Madureira apoiou Caio Coube (PSDB) na eleição. Na opinião do vereador, a população pode sair frustrada depois da eleição, porque o município tem muitas dívidas para acertar ao longo do próximo mandato.
Ele cita outro fator que pode atrapalhar o futuro prefeito: a recessão econômica que pode atingir o país, principalmente os pequenos municípios, por conta da crise econômica internacional.
“Os recursos vão ser muito menores com a recessão que deve atingir os municípios do Interior do Estado de São Paulo. Os recursos não podem mais sair pelos vãos dos dedos como ocorreram nas últimas administrações,” disse o vereador, que não se reelegeu para o próximo mandato
Ele afirmou ainda que o futuro prefeito tem de ter a sensibilidade de saber aplicar os recursos com qualidade em setores que realmente precisam. “Não dá mais para esperar promessa política pensando que vai se realizar tudo e, no momento de decidir onde aplicar, são destinados os recursos aonde não tem retorno”, declarou.
Sobre a campanha de Caio Coube, Madureira afirmou que em qualquer campanha política existem os erros estratégicos, mas há uma novidade no pleito de dividir a campanha em primeiro e segundo turno.

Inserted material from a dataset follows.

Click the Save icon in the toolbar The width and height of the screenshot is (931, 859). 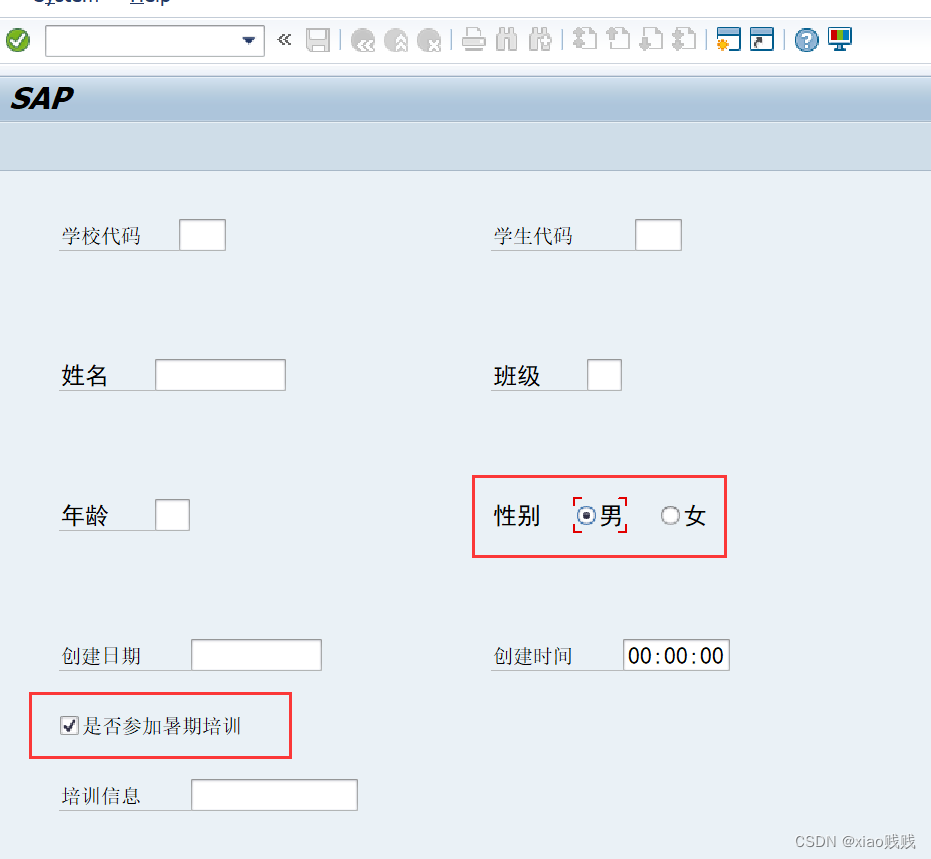coord(318,39)
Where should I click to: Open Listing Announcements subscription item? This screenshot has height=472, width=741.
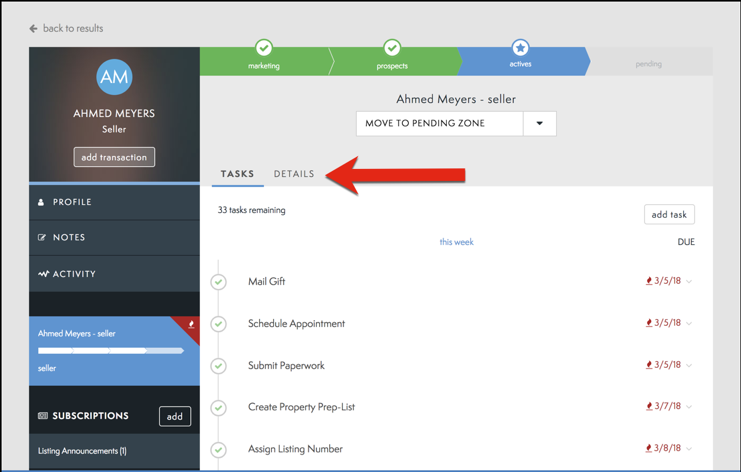82,451
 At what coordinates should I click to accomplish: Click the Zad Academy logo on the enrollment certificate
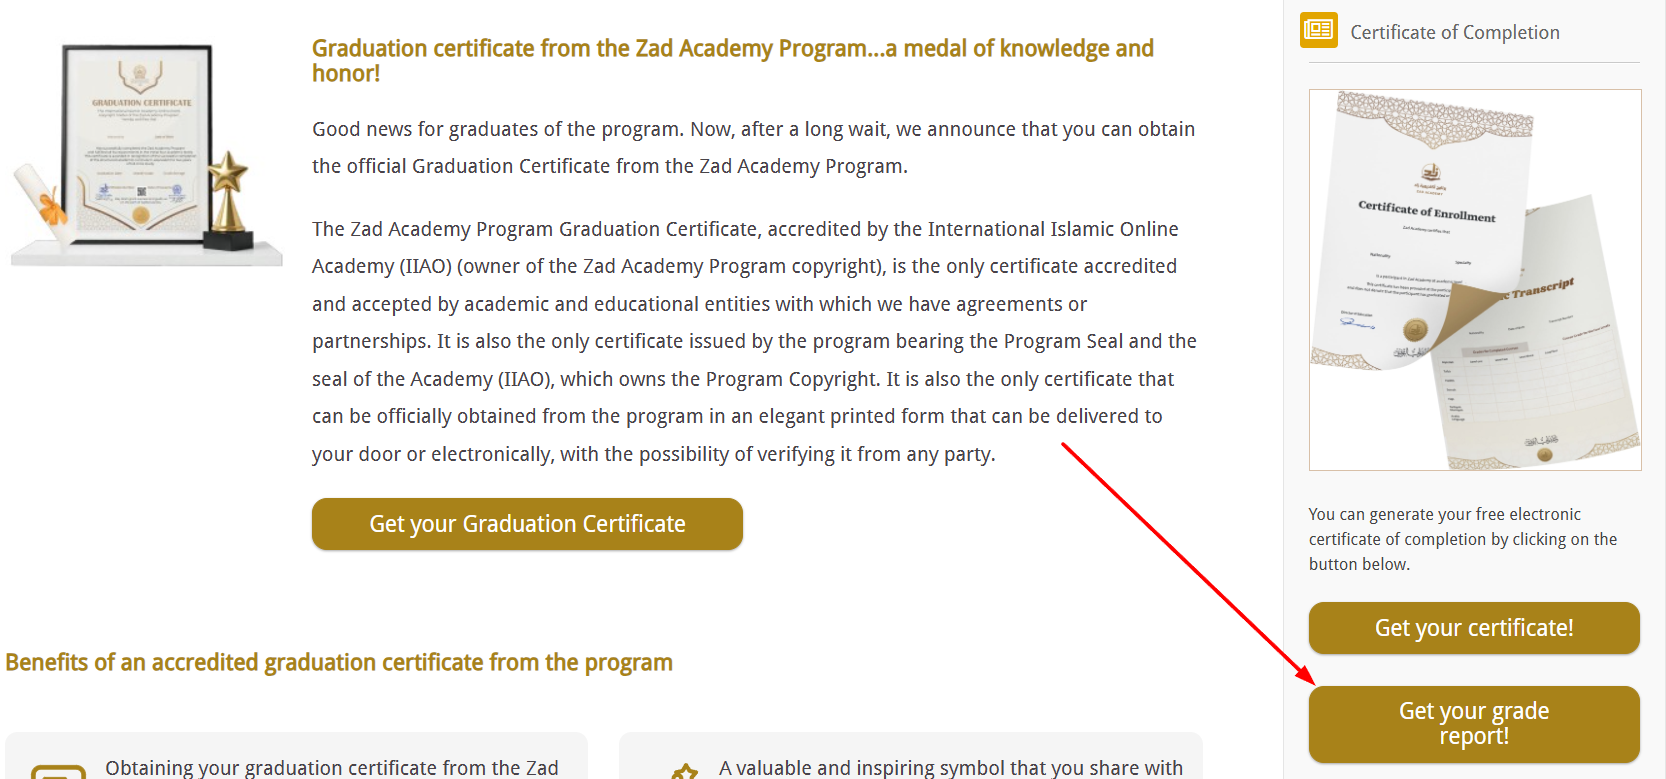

“A campanha do segundo turno é totalmente diferente do primeiro. Os erros existem. É necessário se aproximar mais da população que fica em bairros mais longe do Centro. Por isso é necessário levar com mais clareza as propostas ao eleitor. O problema é que o segundo turno é curto, devia ter mais 15 dias de campanha”, disse
Madureira acredita que a campanha ainda é no corpo a corpo e não somente no horário eleitoral de propaganda no rádio e TV. “O candidato visitando o eleitor, procurando convencer que tem a melhor proposta ainda é a melhor forma de campanha”, disse.
O presidente da Câmara declarou que sonha com uma campanha igual à americana, em que a proposta é discutida por grupo de pessoas. “Não ficam mais aquelas campanhas individuais como foi a de prefeito no segundo turno. Nos debates, por exemplo, o candidato fica mais preocupado em responder em réplica e tréplica de dois minutos. Como discutir a Saúde nesse limite de tempo?”, questionou o vereador.